▼▼▼
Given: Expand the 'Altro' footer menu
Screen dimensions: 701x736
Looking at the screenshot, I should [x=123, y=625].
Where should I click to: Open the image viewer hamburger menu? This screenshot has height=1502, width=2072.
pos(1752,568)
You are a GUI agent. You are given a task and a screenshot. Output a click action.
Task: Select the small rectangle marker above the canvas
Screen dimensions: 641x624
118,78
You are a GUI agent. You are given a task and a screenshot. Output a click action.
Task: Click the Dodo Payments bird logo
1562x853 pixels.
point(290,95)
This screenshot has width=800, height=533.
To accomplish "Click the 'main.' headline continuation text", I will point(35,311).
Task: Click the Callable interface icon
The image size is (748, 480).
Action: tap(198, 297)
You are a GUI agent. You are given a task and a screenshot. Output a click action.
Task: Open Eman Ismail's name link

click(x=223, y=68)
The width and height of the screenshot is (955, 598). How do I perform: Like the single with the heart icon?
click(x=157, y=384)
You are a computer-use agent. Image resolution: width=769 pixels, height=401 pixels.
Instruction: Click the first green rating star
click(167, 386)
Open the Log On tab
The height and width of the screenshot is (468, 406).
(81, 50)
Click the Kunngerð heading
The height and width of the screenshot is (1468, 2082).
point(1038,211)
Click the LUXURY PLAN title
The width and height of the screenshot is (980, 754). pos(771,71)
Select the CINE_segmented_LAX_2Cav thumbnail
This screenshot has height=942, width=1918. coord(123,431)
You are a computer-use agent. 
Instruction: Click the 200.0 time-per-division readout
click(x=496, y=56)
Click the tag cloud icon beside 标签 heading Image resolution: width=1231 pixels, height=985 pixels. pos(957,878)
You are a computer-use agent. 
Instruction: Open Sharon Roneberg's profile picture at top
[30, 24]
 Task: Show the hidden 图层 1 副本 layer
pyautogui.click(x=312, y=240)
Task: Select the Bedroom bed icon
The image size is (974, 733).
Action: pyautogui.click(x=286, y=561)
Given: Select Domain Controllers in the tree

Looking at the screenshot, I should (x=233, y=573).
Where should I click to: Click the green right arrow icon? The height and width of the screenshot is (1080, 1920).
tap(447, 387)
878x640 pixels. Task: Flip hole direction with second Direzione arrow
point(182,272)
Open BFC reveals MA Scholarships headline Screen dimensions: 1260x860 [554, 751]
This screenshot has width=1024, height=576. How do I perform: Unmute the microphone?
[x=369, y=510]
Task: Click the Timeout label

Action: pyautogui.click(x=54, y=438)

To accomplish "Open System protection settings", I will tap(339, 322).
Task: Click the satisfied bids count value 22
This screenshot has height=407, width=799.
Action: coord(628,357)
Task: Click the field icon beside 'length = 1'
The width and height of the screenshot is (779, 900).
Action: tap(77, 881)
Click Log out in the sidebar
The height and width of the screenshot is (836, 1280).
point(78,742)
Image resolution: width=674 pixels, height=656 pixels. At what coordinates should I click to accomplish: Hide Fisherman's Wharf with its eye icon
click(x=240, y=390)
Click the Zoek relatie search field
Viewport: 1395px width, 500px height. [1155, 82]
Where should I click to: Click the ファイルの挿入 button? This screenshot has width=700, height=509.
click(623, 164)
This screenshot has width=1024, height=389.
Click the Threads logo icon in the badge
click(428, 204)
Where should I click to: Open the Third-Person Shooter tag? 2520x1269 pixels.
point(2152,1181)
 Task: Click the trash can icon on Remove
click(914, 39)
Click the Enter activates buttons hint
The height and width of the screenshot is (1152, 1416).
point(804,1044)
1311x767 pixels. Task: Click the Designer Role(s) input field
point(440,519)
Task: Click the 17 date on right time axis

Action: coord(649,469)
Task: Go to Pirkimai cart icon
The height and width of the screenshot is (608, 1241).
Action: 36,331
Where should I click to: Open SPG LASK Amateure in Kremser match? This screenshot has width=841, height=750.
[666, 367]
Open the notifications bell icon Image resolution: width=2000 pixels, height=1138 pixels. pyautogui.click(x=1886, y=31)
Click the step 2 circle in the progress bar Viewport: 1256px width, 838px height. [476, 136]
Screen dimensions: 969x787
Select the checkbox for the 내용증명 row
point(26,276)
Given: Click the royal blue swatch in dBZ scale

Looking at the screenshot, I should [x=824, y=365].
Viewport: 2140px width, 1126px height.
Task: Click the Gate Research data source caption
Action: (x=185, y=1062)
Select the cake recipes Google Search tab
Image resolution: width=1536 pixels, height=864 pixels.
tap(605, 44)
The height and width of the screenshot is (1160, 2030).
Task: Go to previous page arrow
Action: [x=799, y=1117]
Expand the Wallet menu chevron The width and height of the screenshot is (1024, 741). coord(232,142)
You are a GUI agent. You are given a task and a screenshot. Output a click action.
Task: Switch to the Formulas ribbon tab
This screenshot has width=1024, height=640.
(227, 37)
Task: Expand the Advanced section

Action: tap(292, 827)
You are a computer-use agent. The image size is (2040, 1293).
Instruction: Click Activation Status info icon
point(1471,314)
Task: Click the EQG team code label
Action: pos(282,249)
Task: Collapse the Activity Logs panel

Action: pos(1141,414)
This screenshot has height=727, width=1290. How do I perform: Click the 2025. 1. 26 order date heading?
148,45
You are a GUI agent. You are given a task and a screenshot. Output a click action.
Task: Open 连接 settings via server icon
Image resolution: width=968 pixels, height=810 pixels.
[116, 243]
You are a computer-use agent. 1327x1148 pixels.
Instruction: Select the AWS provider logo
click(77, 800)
▲▲▲
▸ Task objective
Retype every entry above line for line, with no changes.

▸ Answer to this exercise
Given: Expand the 'Altro' footer menu
Screen dimensions: 701x736
Looking at the screenshot, I should [x=123, y=625].
Where should I click to: Open the image viewer hamburger menu? This screenshot has height=1502, width=2072.
pos(1752,568)
You are a GUI agent. You are given a task and a screenshot. Output a click action.
Task: Select the small rectangle marker above the canvas
Screen dimensions: 641x624
118,78
You are a GUI agent. You are given a task and a screenshot. Output a click action.
Task: Click the Dodo Payments bird logo
1562x853 pixels.
point(290,95)
This screenshot has width=800, height=533.
To accomplish "Click the 'main.' headline continuation text", I will point(35,311).
Task: Click the Callable interface icon
The image size is (748, 480).
Action: tap(198, 297)
You are a GUI agent. You are given a task and a screenshot. Output a click action.
Task: Open Eman Ismail's name link

click(x=223, y=68)
The width and height of the screenshot is (955, 598). How do I perform: Like the single with the heart icon?
click(x=157, y=384)
You are a computer-use agent. Image resolution: width=769 pixels, height=401 pixels.
Instruction: Click the first green rating star
click(167, 386)
Open the Log On tab
The height and width of the screenshot is (468, 406).
(81, 50)
Click the Kunngerð heading
The height and width of the screenshot is (1468, 2082).
point(1038,211)
Click the LUXURY PLAN title
The width and height of the screenshot is (980, 754). pos(771,71)
Select the CINE_segmented_LAX_2Cav thumbnail
This screenshot has height=942, width=1918. coord(123,431)
You are a computer-use agent. 
Instruction: Click the 200.0 time-per-division readout
click(x=496, y=56)
Click the tag cloud icon beside 标签 heading Image resolution: width=1231 pixels, height=985 pixels. pos(957,878)
You are a computer-use agent. 
Instruction: Open Sharon Roneberg's profile picture at top
[30, 24]
 Task: Show the hidden 图层 1 副本 layer
pyautogui.click(x=312, y=240)
Task: Select the Bedroom bed icon
The image size is (974, 733).
Action: pyautogui.click(x=286, y=561)
Given: Select Domain Controllers in the tree

Looking at the screenshot, I should (x=233, y=573).
Where should I click to: Click the green right arrow icon? The height and width of the screenshot is (1080, 1920).
tap(447, 387)
878x640 pixels. Task: Flip hole direction with second Direzione arrow
point(182,272)
Open BFC reveals MA Scholarships headline Screen dimensions: 1260x860 [554, 751]
This screenshot has width=1024, height=576. How do I perform: Unmute the microphone?
[x=369, y=510]
Task: Click the Timeout label

Action: pyautogui.click(x=54, y=438)

To accomplish "Open System protection settings", I will tap(339, 322).
Task: Click the satisfied bids count value 22
This screenshot has height=407, width=799.
Action: coord(628,357)
Task: Click the field icon beside 'length = 1'
The width and height of the screenshot is (779, 900).
Action: tap(77, 881)
Click Log out in the sidebar
The height and width of the screenshot is (836, 1280).
point(78,742)
Image resolution: width=674 pixels, height=656 pixels. At what coordinates should I click to accomplish: Hide Fisherman's Wharf with its eye icon
click(x=240, y=390)
Click the Zoek relatie search field
Viewport: 1395px width, 500px height. [1155, 82]
Where should I click to: Click the ファイルの挿入 button? This screenshot has width=700, height=509.
click(623, 164)
This screenshot has width=1024, height=389.
Click the Threads logo icon in the badge
click(428, 204)
Where should I click to: Open the Third-Person Shooter tag? 2520x1269 pixels.
point(2152,1181)
 Task: Click the trash can icon on Remove
click(914, 39)
Click the Enter activates buttons hint
The height and width of the screenshot is (1152, 1416).
point(804,1044)
1311x767 pixels. Task: Click the Designer Role(s) input field
point(440,519)
Task: Click the 17 date on right time axis

Action: coord(649,469)
Task: Go to Pirkimai cart icon
The height and width of the screenshot is (608, 1241).
Action: 36,331
Where should I click to: Open SPG LASK Amateure in Kremser match? This screenshot has width=841, height=750.
[666, 367]
Open the notifications bell icon Image resolution: width=2000 pixels, height=1138 pixels. pyautogui.click(x=1886, y=31)
Click the step 2 circle in the progress bar Viewport: 1256px width, 838px height. [476, 136]
Screen dimensions: 969x787
Select the checkbox for the 내용증명 row
point(26,276)
Given: Click the royal blue swatch in dBZ scale

Looking at the screenshot, I should [x=824, y=365].
Viewport: 2140px width, 1126px height.
Task: Click the Gate Research data source caption
Action: (x=185, y=1062)
Select the cake recipes Google Search tab
Image resolution: width=1536 pixels, height=864 pixels.
tap(605, 44)
The height and width of the screenshot is (1160, 2030).
Task: Go to previous page arrow
Action: [x=799, y=1117]
Expand the Wallet menu chevron The width and height of the screenshot is (1024, 741). coord(232,142)
You are a GUI agent. You are given a task and a screenshot. Output a click action.
Task: Switch to the Formulas ribbon tab
This screenshot has width=1024, height=640.
(227, 37)
Task: Expand the Advanced section

Action: tap(292, 827)
You are a computer-use agent. The image size is (2040, 1293).
Instruction: Click Activation Status info icon
point(1471,314)
Task: Click the EQG team code label
Action: pos(282,249)
Task: Collapse the Activity Logs panel

Action: pos(1141,414)
This screenshot has height=727, width=1290. How do I perform: Click the 2025. 1. 26 order date heading?
148,45
You are a GUI agent. You are given a task and a screenshot. Output a click action.
Task: Open 连接 settings via server icon
Image resolution: width=968 pixels, height=810 pixels.
[116, 243]
You are a computer-use agent. 1327x1148 pixels.
Instruction: Select the AWS provider logo
click(77, 800)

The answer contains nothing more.